As promised, I’ll talk about Cocoa programming, specifically, WebKit programming. (Technically, WebKit is not Cocoa — at least, it’s not included by Cocoa.h — but you can use it in your Cocoa projects, sopleasedonotsueme!) As usual, the story begins with a bug report from a Vienna user. I swear, Vienna is no more buggy than your average app, or ant hill. At any rate, I don’t think that this bug was really our fault. The user reported that after a lost internet connection was restored, Vienna’s web browser couldn’t reload a page that had initially failed to load. However, Vienna’s reload button just uses the WebKit action -[WebView reload:], and Safari, which also uses WebKit, can reload a page once the internet connection is restored.

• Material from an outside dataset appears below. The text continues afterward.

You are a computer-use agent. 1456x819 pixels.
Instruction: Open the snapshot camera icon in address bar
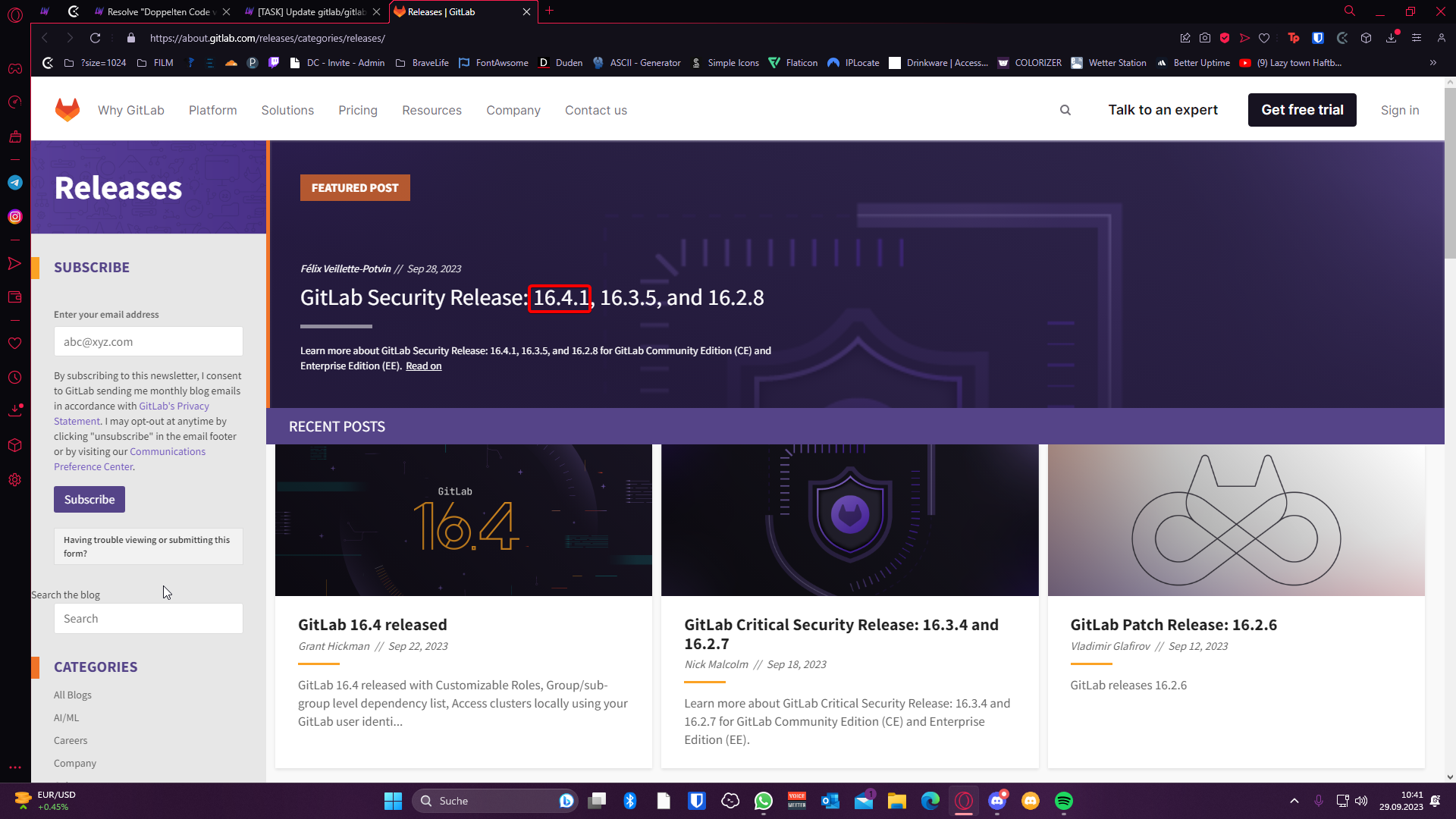(x=1205, y=38)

The class reference for WebView says that its reload: method Reloads the current page. That’s helpful. Luckily, WebKit is open source. In the file WebView.m, we find the implementation for the action:


- (IBAction)reload:(id)sender
{
    [[self mainFrame] reload];
}

Ok, that makes sense. Yet the class reference for WebFrame, which is slightly more helpful, says that its reload method Reloads the initial request passed as an argument to loadRequest:. Vienna does pass an NSURLRequest as an argument when calling loadRequest: on the mainFrame of the WebView. Why doesn’t the page get reloaded? Returning to the source, the file WebFrame.m contains the implementation:


- (void)reload
{
    [_private->frameLoader reload];
}

In WebFrame.h, we see that _private is an instance variable:


@interface WebFrame : NSObject
{
@private
    WebFramePrivate *_private;
}

Back in WebFrame.h, we can see that frameLoader is, in turn, an ivar of the class WebFramePrivate:


@interface WebFramePrivate : NSObject
{
@public
    WebFrameView *webFrameView;
    WebFrameLoader *frameLoader;

Finally, in WebFrameLoader.m we see the problem:


- (void)reload
{
    WebDataSource *ds = [self dataSource];
    if (ds == nil)
        return;

    NSMutableURLRequest *initialRequest = [ds request];

The WebFrame does not keep a reference to the NSURLRequest! The initial request comes from the data source, but the documentation for -[WebFrame loadRequest:] indicates that that there is no (committed) data source until data has been received. Obviously, no data has been received if there was no internet connection. When there is no data source, reloading the page does, well, nothing. In other words, the description of -[WebFrame reload] should be amended with, Now, where did I put that initial request? I thought I had it around here somewhere. Check under the bed.

The solution to this problem is to keep your own reference to the NSURLRequest and override -[WebView reload:], as follows.


-(IBAction)reload:(id)sender {
    if ([[self mainFrame] dataSource] == nil) {
        [[self mainFrame] loadRequest:myRequest];
    } else {
        [super reload:sender];
    }
}

I’ve created a demonstration project that contrasts this with the default reload: method. To see how they work (or don’t, as the case may be), build and run the application, turn off your net connection, press the Load button, turn your connection back on, and then experiment with the Reload buttons. You can see in the run log that both dataSource and provisionalDataSource are nil.

Die Sauerkraut ist in mein Lederhosen.

4 Responses to “The WebView: Reloaded”

  1. Helge says:

    Sauerkraut: nominative singular, neutrum – correct article: das
    Lederhosen: accusative plural, female – correct possessive pronoun: meinen

    Das Sauerkraut ist in meinen Lederhosen.

  2. Jeff says:

    Update: I think the code above comes from the Mac OS X 10.4.7 release version of WebKit. I just updated to the 10.4.8 release version, and they’ve switched a number of implementation files from Objective-C to C++ for some reason. I find that rather upsetting, actually. Does anyone know why? Regardless, it appears that reload works the same way as before. From the file FrameLoader.mm:

    
    void FrameLoader::reload()
    {
        if (!m_documentLoader)
            return;
    
        NSMutableURLRequest *initialRequest = m_documentLoader->request();
    
  3. Bret says:

    Did ya’ file a bug with the workaround?

  4. Jeff says:

    I probably should file a bug, but I haven’t. I could imagine it becoming an argument about the semantics of “reload”. Anyway, I’d rather that they spend time fixing more important bugs, like crashers!